▶ TASK DIRECTIONS
Give back all the data below exactly as it is shown.

***** INFORMATION

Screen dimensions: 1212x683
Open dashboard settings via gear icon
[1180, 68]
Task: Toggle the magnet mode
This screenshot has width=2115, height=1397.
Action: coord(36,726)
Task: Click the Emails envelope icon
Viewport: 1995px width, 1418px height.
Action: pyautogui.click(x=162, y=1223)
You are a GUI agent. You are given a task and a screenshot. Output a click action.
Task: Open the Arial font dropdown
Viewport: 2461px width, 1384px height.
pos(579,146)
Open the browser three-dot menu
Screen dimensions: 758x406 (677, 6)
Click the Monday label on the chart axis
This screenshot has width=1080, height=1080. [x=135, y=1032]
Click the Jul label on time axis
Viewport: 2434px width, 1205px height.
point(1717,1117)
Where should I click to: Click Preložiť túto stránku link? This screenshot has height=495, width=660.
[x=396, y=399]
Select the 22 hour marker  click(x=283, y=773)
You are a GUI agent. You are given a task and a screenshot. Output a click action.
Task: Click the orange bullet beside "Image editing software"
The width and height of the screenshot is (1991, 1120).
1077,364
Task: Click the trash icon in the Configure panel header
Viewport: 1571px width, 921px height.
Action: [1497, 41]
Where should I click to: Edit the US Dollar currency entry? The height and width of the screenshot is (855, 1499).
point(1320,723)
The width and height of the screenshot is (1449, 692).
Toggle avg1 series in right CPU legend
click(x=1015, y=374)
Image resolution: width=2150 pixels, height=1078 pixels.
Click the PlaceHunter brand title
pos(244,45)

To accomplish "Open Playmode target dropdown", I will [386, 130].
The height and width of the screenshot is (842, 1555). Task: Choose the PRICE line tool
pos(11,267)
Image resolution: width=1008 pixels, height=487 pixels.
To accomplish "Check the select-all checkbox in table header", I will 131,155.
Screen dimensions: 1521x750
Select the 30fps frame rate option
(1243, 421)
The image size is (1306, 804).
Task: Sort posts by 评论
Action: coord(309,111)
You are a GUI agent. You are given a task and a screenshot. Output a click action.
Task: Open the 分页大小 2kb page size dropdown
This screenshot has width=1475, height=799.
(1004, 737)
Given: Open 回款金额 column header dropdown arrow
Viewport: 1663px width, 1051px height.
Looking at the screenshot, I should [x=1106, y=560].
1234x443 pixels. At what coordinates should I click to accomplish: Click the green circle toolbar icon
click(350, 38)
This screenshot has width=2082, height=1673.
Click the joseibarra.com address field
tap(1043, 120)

**********

▶ SOLUTION BELOW
Screen dimensions: 1212x683
Open dashboard settings via gear icon
[1180, 68]
Task: Toggle the magnet mode
This screenshot has width=2115, height=1397.
Action: coord(36,726)
Task: Click the Emails envelope icon
Viewport: 1995px width, 1418px height.
Action: pyautogui.click(x=162, y=1223)
You are a GUI agent. You are given a task and a screenshot. Output a click action.
Task: Open the Arial font dropdown
Viewport: 2461px width, 1384px height.
pos(579,146)
Open the browser three-dot menu
Screen dimensions: 758x406 (677, 6)
Click the Monday label on the chart axis
This screenshot has width=1080, height=1080. [x=135, y=1032]
Click the Jul label on time axis
Viewport: 2434px width, 1205px height.
point(1717,1117)
Where should I click to: Click Preložiť túto stránku link? This screenshot has height=495, width=660.
[x=396, y=399]
Select the 22 hour marker  click(x=283, y=773)
You are a GUI agent. You are given a task and a screenshot. Output a click action.
Task: Click the orange bullet beside "Image editing software"
The width and height of the screenshot is (1991, 1120).
1077,364
Task: Click the trash icon in the Configure panel header
Viewport: 1571px width, 921px height.
Action: [1497, 41]
Where should I click to: Edit the US Dollar currency entry? The height and width of the screenshot is (855, 1499).
point(1320,723)
The width and height of the screenshot is (1449, 692).
Toggle avg1 series in right CPU legend
click(x=1015, y=374)
Image resolution: width=2150 pixels, height=1078 pixels.
Click the PlaceHunter brand title
pos(244,45)

To accomplish "Open Playmode target dropdown", I will [386, 130].
The height and width of the screenshot is (842, 1555). Task: Choose the PRICE line tool
pos(11,267)
Image resolution: width=1008 pixels, height=487 pixels.
To accomplish "Check the select-all checkbox in table header", I will 131,155.
Screen dimensions: 1521x750
Select the 30fps frame rate option
(1243, 421)
The image size is (1306, 804).
Task: Sort posts by 评论
Action: coord(309,111)
You are a GUI agent. You are given a task and a screenshot. Output a click action.
Task: Open the 分页大小 2kb page size dropdown
This screenshot has width=1475, height=799.
(1004, 737)
Given: Open 回款金额 column header dropdown arrow
Viewport: 1663px width, 1051px height.
Looking at the screenshot, I should [x=1106, y=560].
1234x443 pixels. At what coordinates should I click to accomplish: Click the green circle toolbar icon
click(350, 38)
This screenshot has width=2082, height=1673.
Click the joseibarra.com address field
tap(1043, 120)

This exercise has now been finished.